Thursday, January 13, 2011

Phones Schmones

So, I've never been a big cell phone guy. I've never had the latest technology, and I'm usually at least one or two generations behind on whatever's current. But that's ok with me, I don't really text, and I don't like talking on the phone, so hey, who needs it. Right?

Well, even if you don't need to call people, occasionally people want to call you, and then when they find out you don't have a phone, suddenly you've terribly inconvenienced them. Now they have to write you an e-mail instead, or wait for you to get home to a landline and give them a call. Apparently it's sacrilege to exist sans-cellularity these days, which makes me the biggest heathen on the planet.

It's particularly a problem when you've got a handful of people you actually do want to talk to, but they all live at least a thousand miles apart from one another--six thousand, in the case of some far-flung individuals.
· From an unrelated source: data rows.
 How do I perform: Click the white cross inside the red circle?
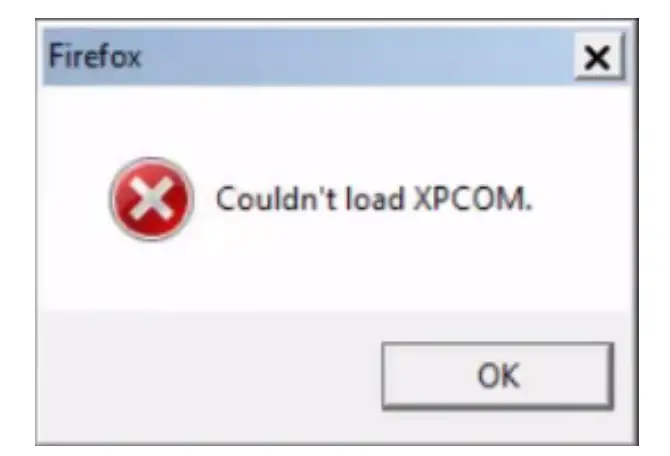pyautogui.click(x=152, y=199)
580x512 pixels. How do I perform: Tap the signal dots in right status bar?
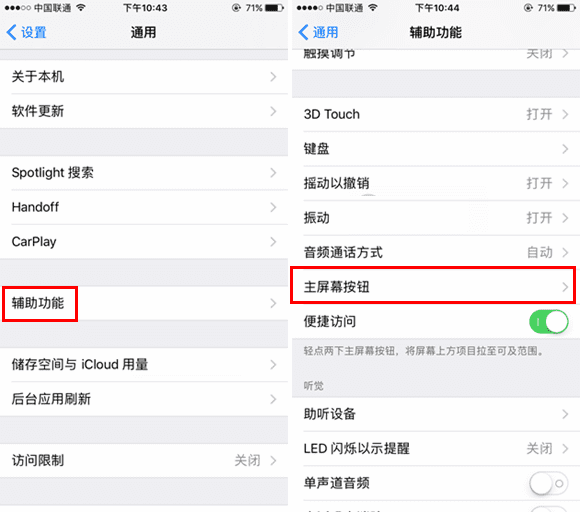pos(310,8)
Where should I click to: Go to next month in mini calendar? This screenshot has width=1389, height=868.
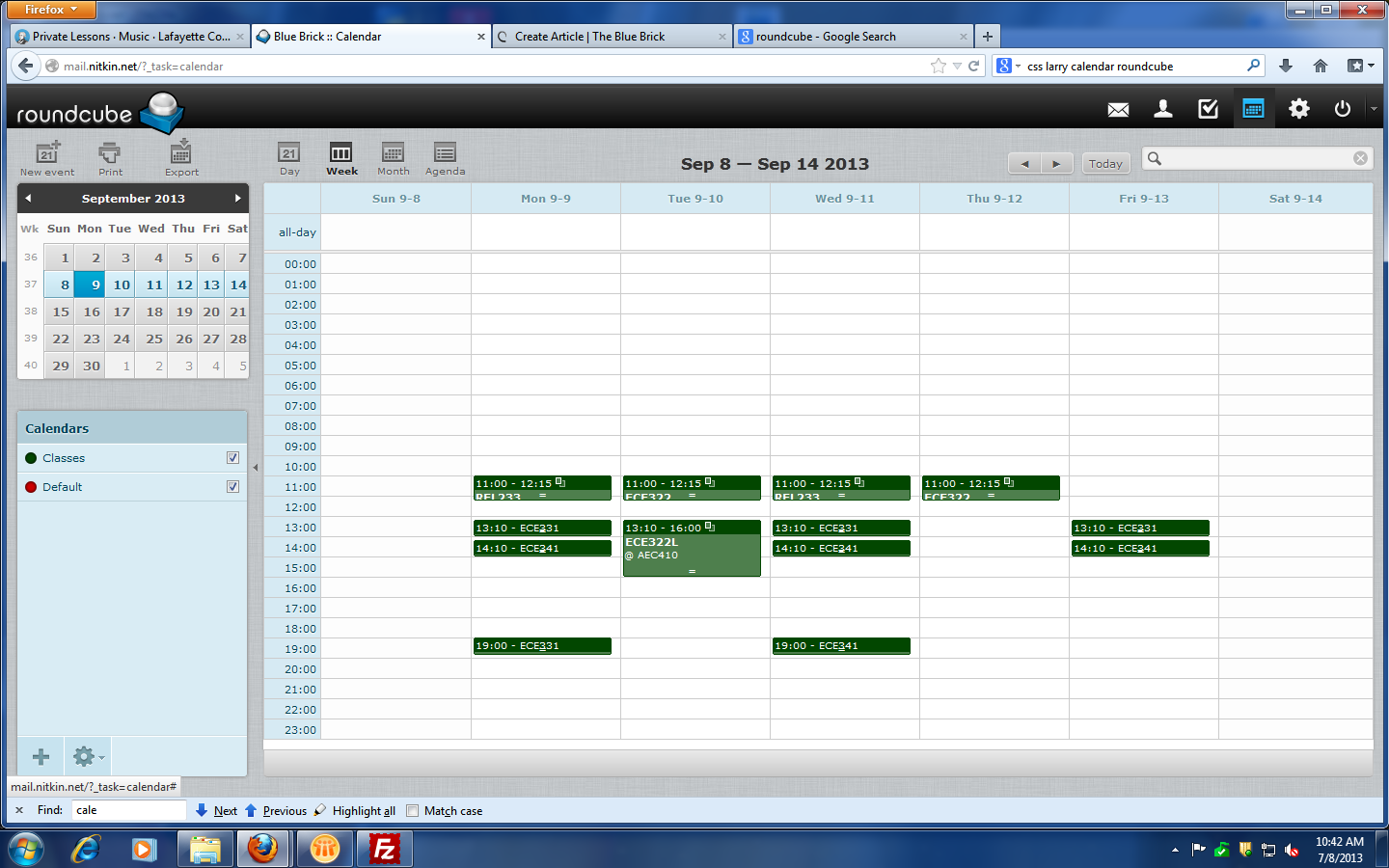click(237, 199)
Long distance plans are never the most convenient or affordable, and so you're faced with establishing regular communications via-internet (which no one seems to have time for these days, aside from trite updates on your facebook page) or just losing touch entirely.

I'm typically never on the cutting edge of anything. As a general rule, I despise trends and the latest fashions, hype, hubbub, and any type of hullabaloo, brouhaha, or rigmarole for popular etiquette's sake. I usually pick up on a thing well after it's gone through it's fad phase and has settled into standard societal usage.

This practise has three purposes: one, it's saves considerable money. Trends are, on average, expensive to pursue. If you want that thing that everyone else has, you gon' hafta pay, son. Secondly, by waiting you get the benefit of letting other people test out the newest technologies and make sure they're something enduring. Nothing's worse than investing hundreds of dollars into HD-DVD players and compatible hardware, to discover that's its obsolete and irrelevant before you've had a chance to even use it.

Thirdly, and least practically, it spares my dignity the affront of having to "go along" with everyone else. I'm not above resisting the crowd simply to be stubborn, and it's a position I'll maintain probably until they put me in a coffin. If they're still doing that when I die. They may be shooting people into space by then, creating some sort of eternal, cosmic-graveyard. I'll still probably hold off on the idea for a bit, cause you know, what about meteors? Or micro-singularities? "We're sorry m'am, your late husband is somewhere in the fourth dimension, we believe, his sarcophagus being inevitably plundered by roving bands of non-euclidean space pirates." Solid earth for me, folks.

So yeah. This started as a treatise on how I don't have a cell phone. But I seem to be prone to digression.

Back on track, towards the end of my stay in Canada I finally got a cell phone. It was the bottom of the barrel, basic phone, but I loved it. It had no flip screen or unfolding, magic panels or miraculous touch-screen. Just a slim, tiny, little phone that made hardly an impression in my jeans pocket. Which, is ideal. I hate being reminded I have things in my pockets.

Things were swell! Then I moved. And it didn't work. That was in September. I haven't had a phone since then.

And honestly? Haven't missed it.

Oh sure, other people have wished I had a phone, have berated me for my lack of communicability. But shucks to them! Phones here are ridiculously expensive. $70+ a month seems to be the going standard, if you want anything approaching current.

So I've decided to unlock my old Canadian phone (which barely saw any use, and is only a few months old, though I realise by most standards this makes it ancient). It hasn't proved easy! The unlocking code doesn't work, for some reason, and the service provider says they can't help. The manufacturer is in China, and my experience there has taught me it might as well have been crafted on Mars, for all the help I'm going to get.

So it looks like for now, I'm sending it to the cheapest unlocking specialist I can find. The T-Mobile man helpfully suggested I head on down to Mexico--south of the border, down under, into America's pants--and get it unlocked. I laughed, but he appeared quite serious, so I politely told him I would think about it. (I won't).